Bu bağlamda okuma çemberleri yönteminin öğrencilerin okuduğunu anlamalarının gelişimine katkıda bulunacağı düşünülmektedir. Çünkü okuma çemberlerinde farklı okuduğunu anlama stratejileri kullanılmaktadır. Bunlardan bir tanesi soru sorma stratejisidir. Doğan (2006) da soru sorma stratejisinin okuduğunu anlama üzerinde etkili bir strateji olduğunu belirtmektedir. Okuma çemberlerinde sorgulayıcı rolünü üstlenen öğrenciler, soru sorma stratejisini kullanmaktadırlar. Sorgulayıcı rolünü üstlenen öğrenciler okudukları kitaba ilişkin sorular sormakta ve grup arkadaşlarını bu sorular doğrultusunda tartışmaya yöneltmektedir. Bir diğer okuduğunu anlama stratejisi ise resim çizmedir.

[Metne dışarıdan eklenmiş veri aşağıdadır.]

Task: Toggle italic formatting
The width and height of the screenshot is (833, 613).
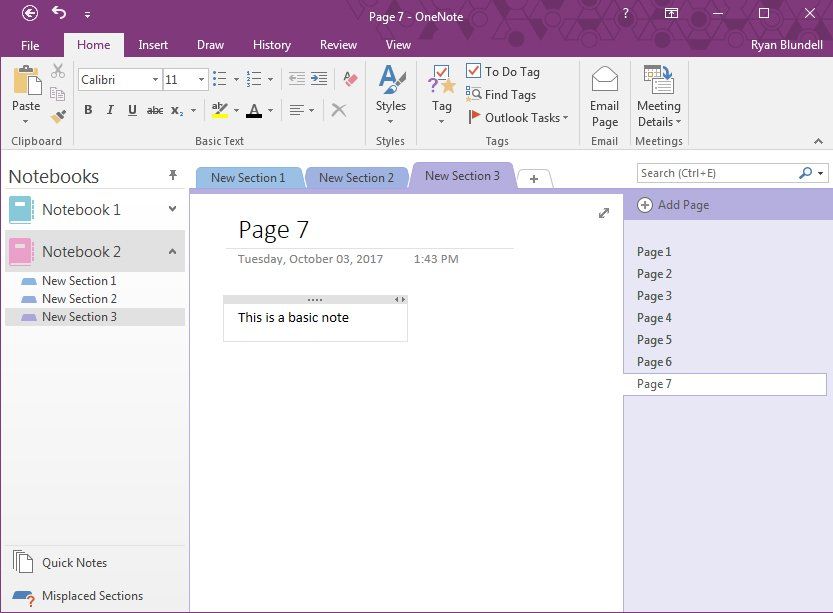Action: (110, 110)
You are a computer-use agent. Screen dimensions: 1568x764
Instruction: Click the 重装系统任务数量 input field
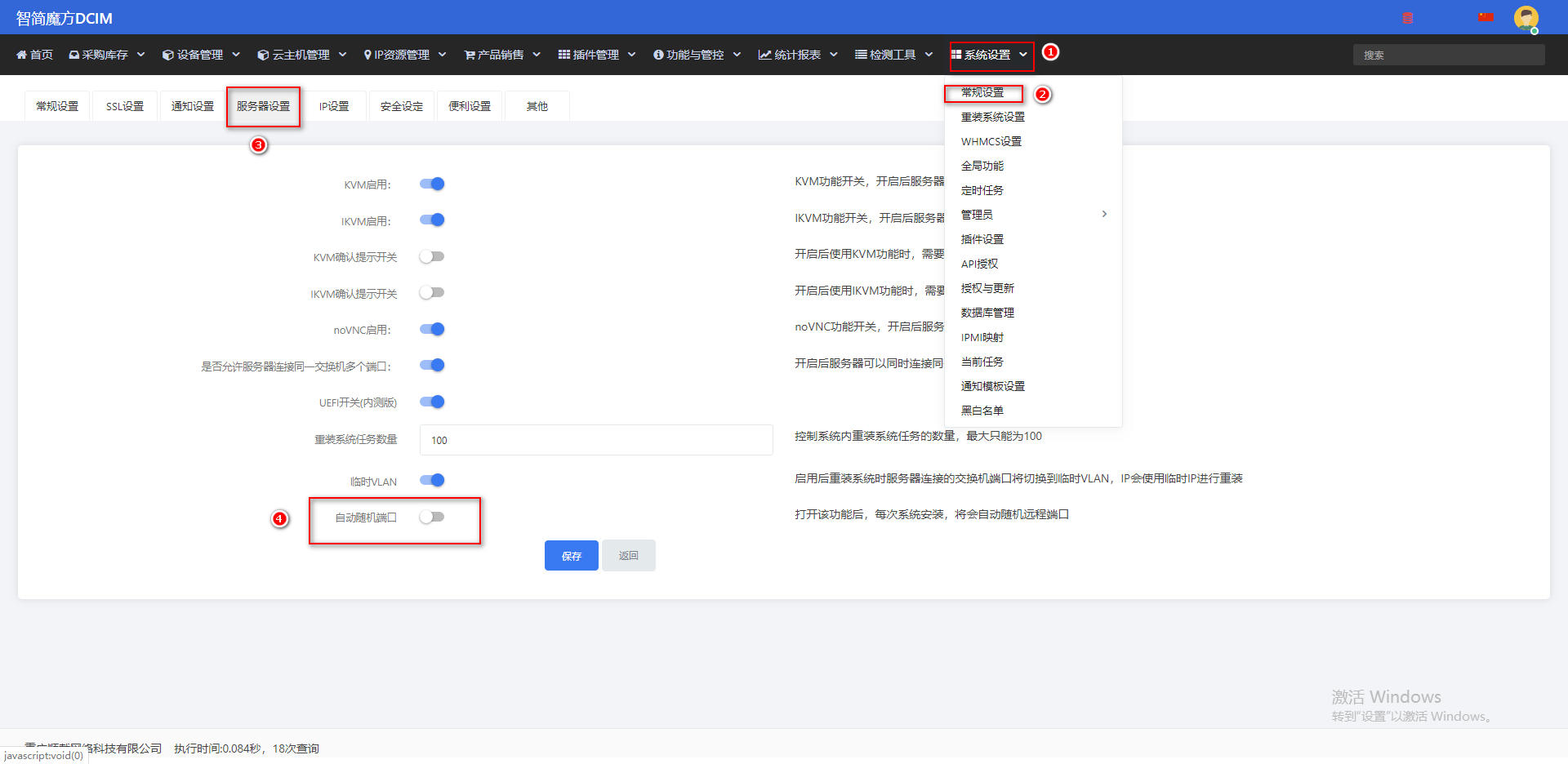point(596,440)
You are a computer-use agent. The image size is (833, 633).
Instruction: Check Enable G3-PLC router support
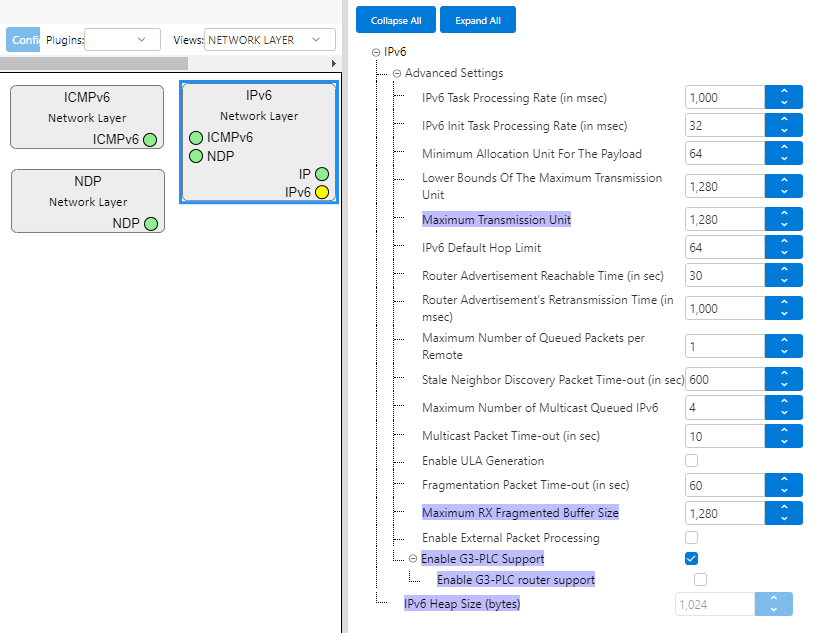pos(700,579)
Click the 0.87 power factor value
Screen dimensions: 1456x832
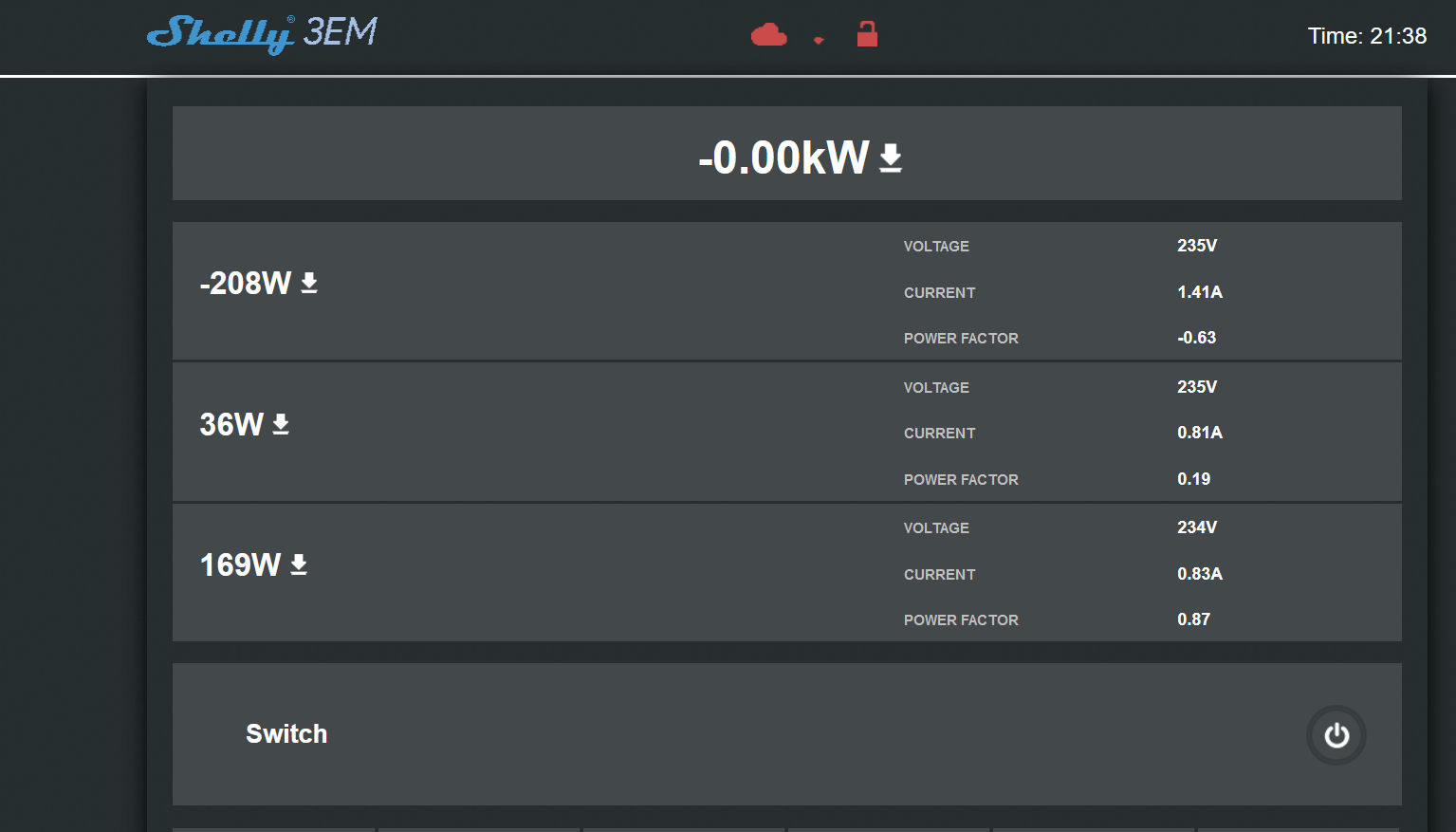tap(1193, 619)
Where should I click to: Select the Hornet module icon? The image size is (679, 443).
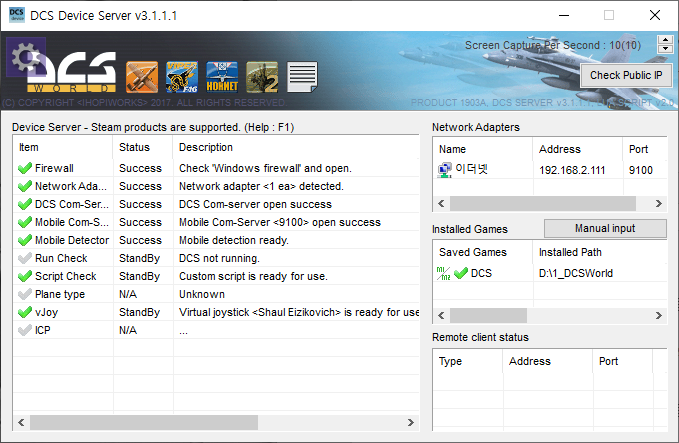(x=222, y=76)
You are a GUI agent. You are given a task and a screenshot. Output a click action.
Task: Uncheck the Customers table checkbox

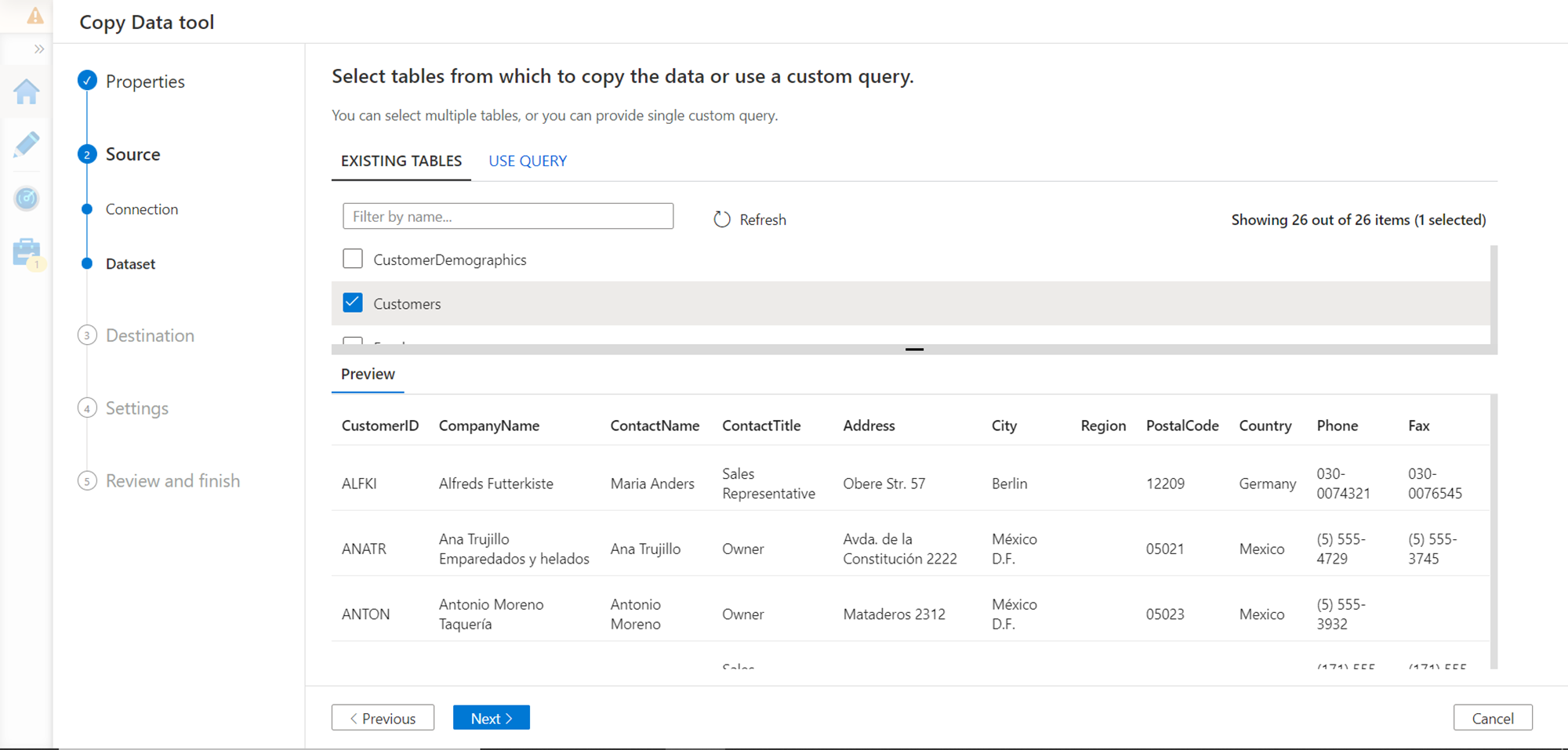tap(353, 303)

Çemberlerde ressam rolünü alan öğrenci okuduğu kitaptan kendisini etkileyen ya da ana fikrini veren bir resim çizmektedir. Bu yolla öğrenciler okuduklarını daha iyi anlamlandırmaktadırlar. Bir diğer rol olan bağ kurucuyu alan öğrenciler, okuduklarıyla günlük yaşamı, çevresi ve önceki okuduklarıyla bağ kurmakta ve metinler arası okuma yapmakta ve okuduklarını zihninde yapılandırmaktadır. Okuma aydınlatıcısı (bölüm uzmanı) rolünde öğrencinin okuduğu kitaptan seçtiği ilginç, önemli, farklı bölümleri arkadaşlarıyla okuyarak paylaşması gerekmektedir. Ayrıca bu bölümler üzerinde öğrencilerin tartışmaları, ne anladıklarını, nasıl anlamlandırdıklarını paylaşmaları öğrencilerin okuduklarını daha iyi anlamalarını sağlamaktadır. Sözcük dağarcığını zenginleştirici (sözcük avcısı) rolünde ise öğrenciler okudukları bölümlerde geçen anlamını bilmedikleri kelimeleri veya sık sık tekrarlanan, ilginç buldukları kelimeleri seçmektedirler. Bu kelimelerin anlamlarını ve kullanımlarını grup içinde paylaşmaktadırlar. Böylece okunanlar daha iyi anlaşılmaktadır. Bütün bu roller ve hazırlanan çalışma yapraklarının grup içinde sunulması yoluyla öğrencilerin kitabı anlamlandırmaları daha kolay olmaktadır. Anlamı yapılandırırken birbirlerinin fikirlerinden de etkilenmektedirler. Ayrıca grupça yapılan proje sunumlarıyla kitabın tamamını bütün olarak görme, anlama ve sunma fırsatı yakalamaktadırlar. Yapılan tüm bu çalışmaların okuduğunu anlamanın gelişimine katkı sağlayacağı açıktır.